The approved map places all of Cumberland County in the 8th Congressional District. Previously, the county was divided between the 8th and 9th districts. “It is time for the citizens to vote,” Ridgeway declared.
Ten of the 13 current North Carolina U.S. House members are Republicans in a state considered a presidential battleground.
Cumberland County Commission Chairman Marshall Faircloth is determined to improve the working relationship between county government and the city of Fayetteville. Faircloth listed his hopes after being sworn in as the board’s new chairman. They also include creation of a performing arts center and financial support of the proposed Civil War & Reconstruction History Center.
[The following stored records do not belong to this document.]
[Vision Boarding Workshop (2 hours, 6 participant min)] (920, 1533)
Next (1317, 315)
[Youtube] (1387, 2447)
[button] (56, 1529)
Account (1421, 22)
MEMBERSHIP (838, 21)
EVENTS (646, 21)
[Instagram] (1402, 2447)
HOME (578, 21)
He said the county will live up to its promise of contributing $7.5 million toward the Civil War project if the city of Fayetteville keeps its word to do so. Meanwhile Mayor Mitch Colvin said he is “overjoyed” to lead the most diverse city council in history. “We have five amazing ladies in the leadership of this city ... and distinguished gentlemen as well,” he said. The 10-member council is comprised of two white members and eight African Americans, a record. District 1 Councilwoman Kathy Jensen was appointed Mayor Pro Tem. Shakeyla Ingram replaces Dan Culliton in District 2. In District 3, Tisha Waddell was re-elected. District 4 incumbent D.J. Haire keeps his post as does District 5’s Johnny Dawkins. Chris Davis takes Bill Crisp’s place as the District 6 member. 7th District councilman Larry Wright was re-elected, and Courtney Banks-McLaughlin replaces Ted Mohn in District 8. Yvonne Kinston defeated 9th District member Jim Arp.
Kenjuana McCray made history in Hope Mills becoming the first African American to serve on the five-member town Board of Commissioners.
Fayetteville State University has earned the highest free speech rating from the Foundation for Individual Rights in Education. FSU is the 12th institution in North Carolina to earn FIRE’s “green light” rating, which is only held by 51 institutions nationwide.
“I am pleased that FIRE has designated Fayetteville State University with the green light rating,” said FSU Interim Chancellor Dr. Peggy Valentine. “We believe in having a campus environment where the voices of our students and faculty can be heard and where they can exercise their First Amendment rights.”
FSU revised seven policies since 2017 to earn the rating, including a computer use policy, bulletin board posting policy, residence hall policy and an unconstitutional ban on profanity. “We’re proud to cement the state’s status as a leader in campus free speech with FSU’s well-earned designation as a university that values and protects student expression,” said FIRE Vice President of Policy Reform Azhar Majeed.
Two North Carolina institutions — Davidson College and Winston-Salem State University — earned FIRE’s worst, “red light” rating for policies that clearly and substantially restrict speech. According to FIRE’s “Spotlight on Speech Codes 2019” report, nearly 90% of colleges maintain policies that restrict and chill protected expression.